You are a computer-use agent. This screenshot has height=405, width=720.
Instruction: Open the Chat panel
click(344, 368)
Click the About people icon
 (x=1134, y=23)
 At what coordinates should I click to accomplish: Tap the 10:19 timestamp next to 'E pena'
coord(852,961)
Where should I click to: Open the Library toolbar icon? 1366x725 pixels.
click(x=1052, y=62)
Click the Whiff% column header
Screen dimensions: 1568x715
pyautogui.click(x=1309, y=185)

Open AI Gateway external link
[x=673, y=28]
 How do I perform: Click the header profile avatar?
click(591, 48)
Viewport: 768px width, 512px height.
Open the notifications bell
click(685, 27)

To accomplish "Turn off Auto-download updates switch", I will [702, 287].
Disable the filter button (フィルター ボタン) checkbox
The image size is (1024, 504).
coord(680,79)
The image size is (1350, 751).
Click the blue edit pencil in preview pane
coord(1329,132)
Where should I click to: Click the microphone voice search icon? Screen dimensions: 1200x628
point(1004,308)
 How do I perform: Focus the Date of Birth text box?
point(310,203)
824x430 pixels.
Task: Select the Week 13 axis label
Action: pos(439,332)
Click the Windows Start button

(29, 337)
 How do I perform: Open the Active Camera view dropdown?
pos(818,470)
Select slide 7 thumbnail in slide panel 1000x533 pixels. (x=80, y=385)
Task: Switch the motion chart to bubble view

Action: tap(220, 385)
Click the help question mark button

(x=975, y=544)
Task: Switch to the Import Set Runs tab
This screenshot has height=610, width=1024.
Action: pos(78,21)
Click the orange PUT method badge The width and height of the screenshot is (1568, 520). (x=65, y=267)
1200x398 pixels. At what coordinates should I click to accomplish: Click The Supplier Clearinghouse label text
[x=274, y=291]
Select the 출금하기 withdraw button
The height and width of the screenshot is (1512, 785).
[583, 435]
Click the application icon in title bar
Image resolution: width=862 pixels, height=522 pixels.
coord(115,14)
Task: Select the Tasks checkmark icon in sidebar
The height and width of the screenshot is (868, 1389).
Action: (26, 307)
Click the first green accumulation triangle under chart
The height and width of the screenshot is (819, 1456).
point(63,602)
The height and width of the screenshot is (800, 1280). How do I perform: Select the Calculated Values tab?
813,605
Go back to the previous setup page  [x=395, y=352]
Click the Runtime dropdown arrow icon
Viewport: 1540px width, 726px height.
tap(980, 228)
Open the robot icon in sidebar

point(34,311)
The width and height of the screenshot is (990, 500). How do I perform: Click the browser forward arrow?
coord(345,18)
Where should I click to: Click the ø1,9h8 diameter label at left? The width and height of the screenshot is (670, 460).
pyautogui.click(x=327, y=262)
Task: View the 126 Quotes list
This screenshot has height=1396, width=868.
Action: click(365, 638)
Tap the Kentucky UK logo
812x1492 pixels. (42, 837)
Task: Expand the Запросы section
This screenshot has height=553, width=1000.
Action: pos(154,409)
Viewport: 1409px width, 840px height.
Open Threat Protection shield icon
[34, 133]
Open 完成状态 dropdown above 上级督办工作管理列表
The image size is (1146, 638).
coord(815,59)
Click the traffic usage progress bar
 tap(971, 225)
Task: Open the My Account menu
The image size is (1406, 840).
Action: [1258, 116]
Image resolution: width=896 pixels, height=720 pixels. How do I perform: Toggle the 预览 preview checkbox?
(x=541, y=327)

■ ■ ■ ■ ■ ■ ■

◆ **PROMPT**
All lines from the one containing "Viewport: 1409px width, 840px height." through the final line of the listing above are to be reproduced exactly; include both and add nothing.

◆ **SOLVED PROBLEM**
Viewport: 1409px width, 840px height.
Open Threat Protection shield icon
[34, 133]
Open 完成状态 dropdown above 上级督办工作管理列表
The image size is (1146, 638).
coord(815,59)
Click the traffic usage progress bar
 tap(971, 225)
Task: Open the My Account menu
The image size is (1406, 840).
Action: [1258, 116]
Image resolution: width=896 pixels, height=720 pixels. How do I perform: Toggle the 预览 preview checkbox?
(x=541, y=327)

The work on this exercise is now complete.